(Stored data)
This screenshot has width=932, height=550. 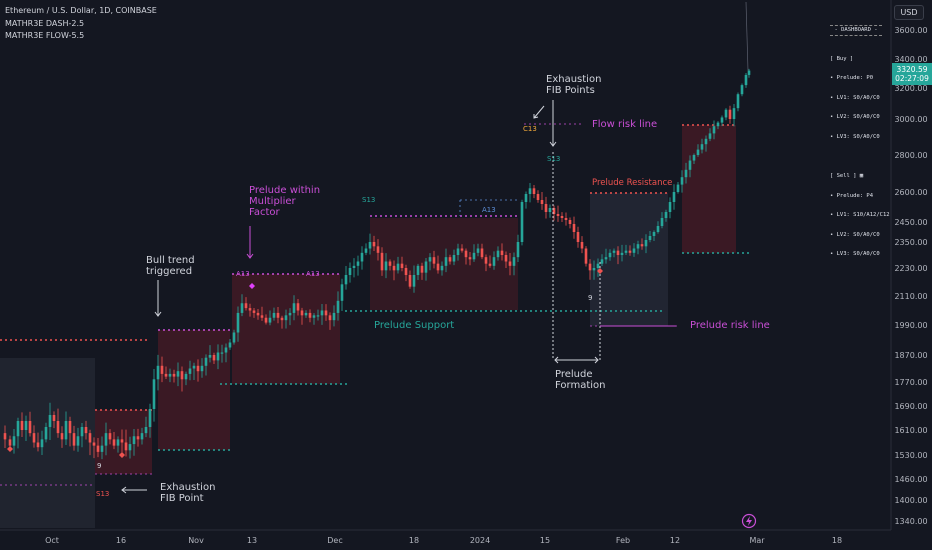 What do you see at coordinates (576, 256) in the screenshot?
I see `formation-span` at bounding box center [576, 256].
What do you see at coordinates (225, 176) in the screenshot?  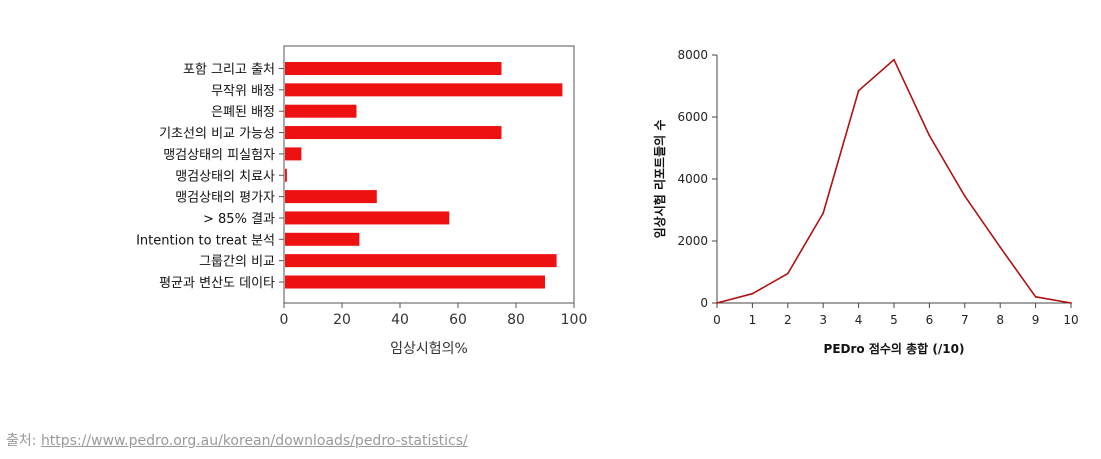 I see `category-label: 맹검상태의 치료사` at bounding box center [225, 176].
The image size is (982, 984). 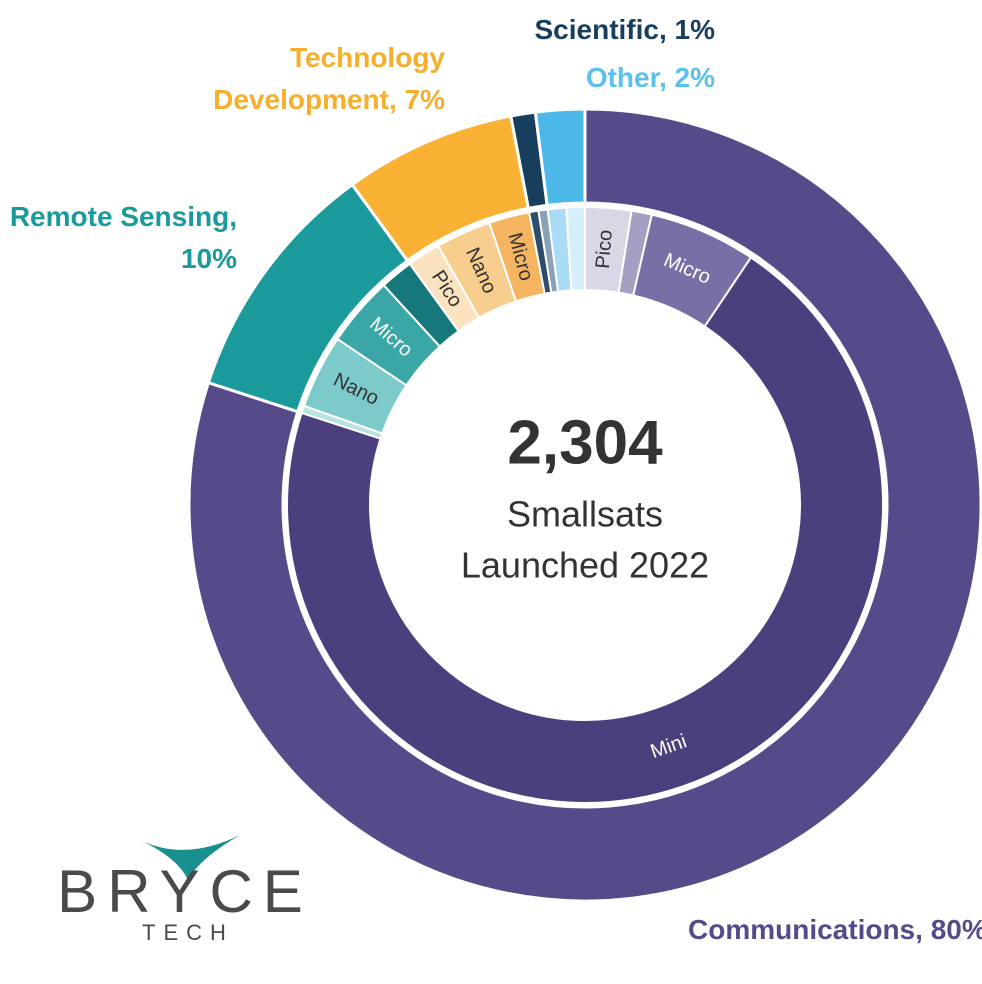 I want to click on segment-label: Technology Development, 7%, so click(x=329, y=78).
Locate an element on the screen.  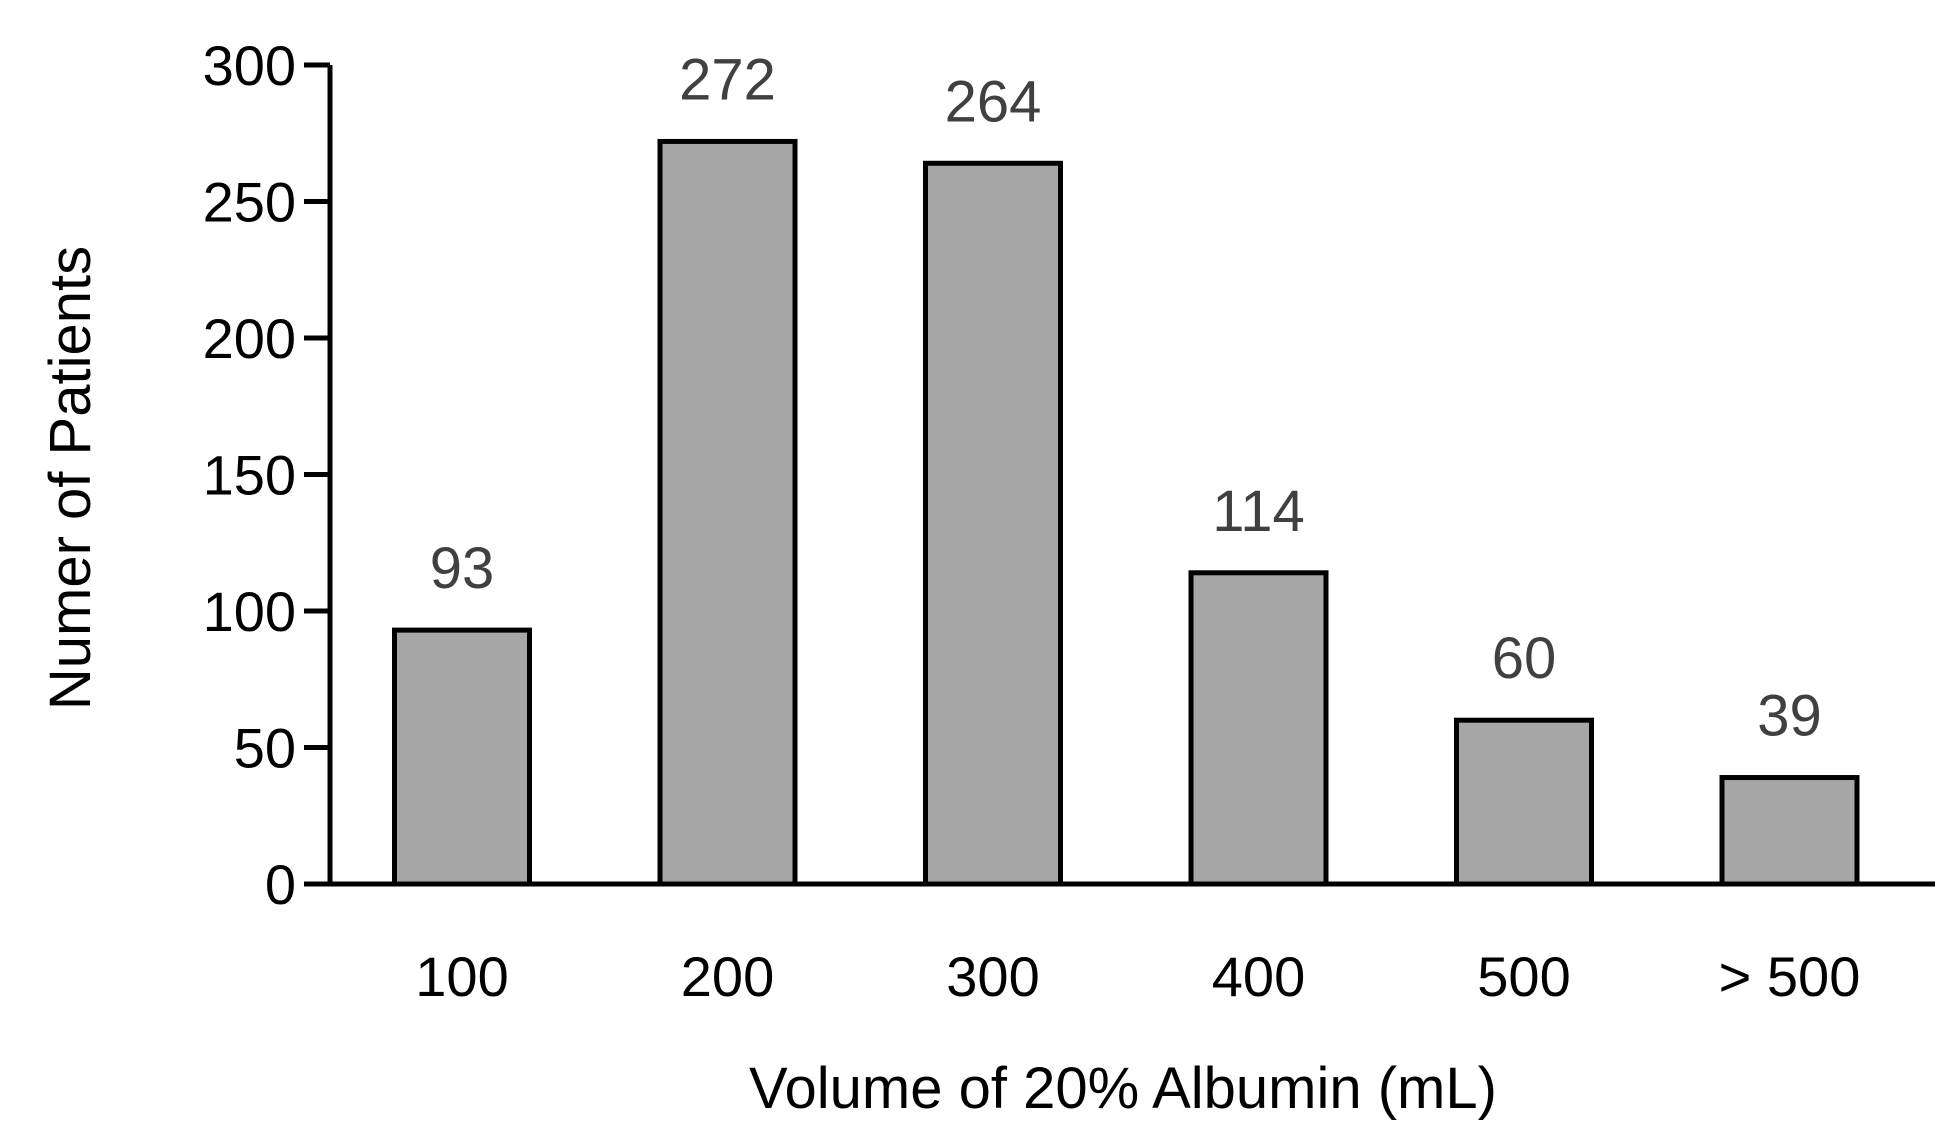
y-tick-label: 200 is located at coordinates (250, 338).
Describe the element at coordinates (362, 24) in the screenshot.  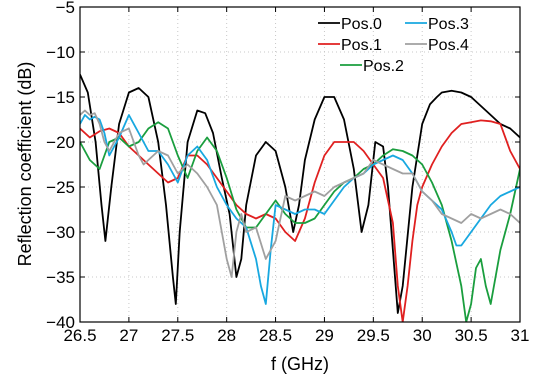
I see `legend-label: Pos.0` at that location.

■ **WHAT YOU WILL DO**: Reproduce the records from the line with "Locate an element on the screen." through the end, substituting "Identify" for "Describe" and keeping everything else identical. Leave the pictures out.

■ **RESPONSE TO THE EXERCISE**:
Locate an element on the screen.  
y-tick-label: 200 is located at coordinates (250, 338).
Identify the element at coordinates (362, 24) in the screenshot.  
I see `legend-label: Pos.0` at that location.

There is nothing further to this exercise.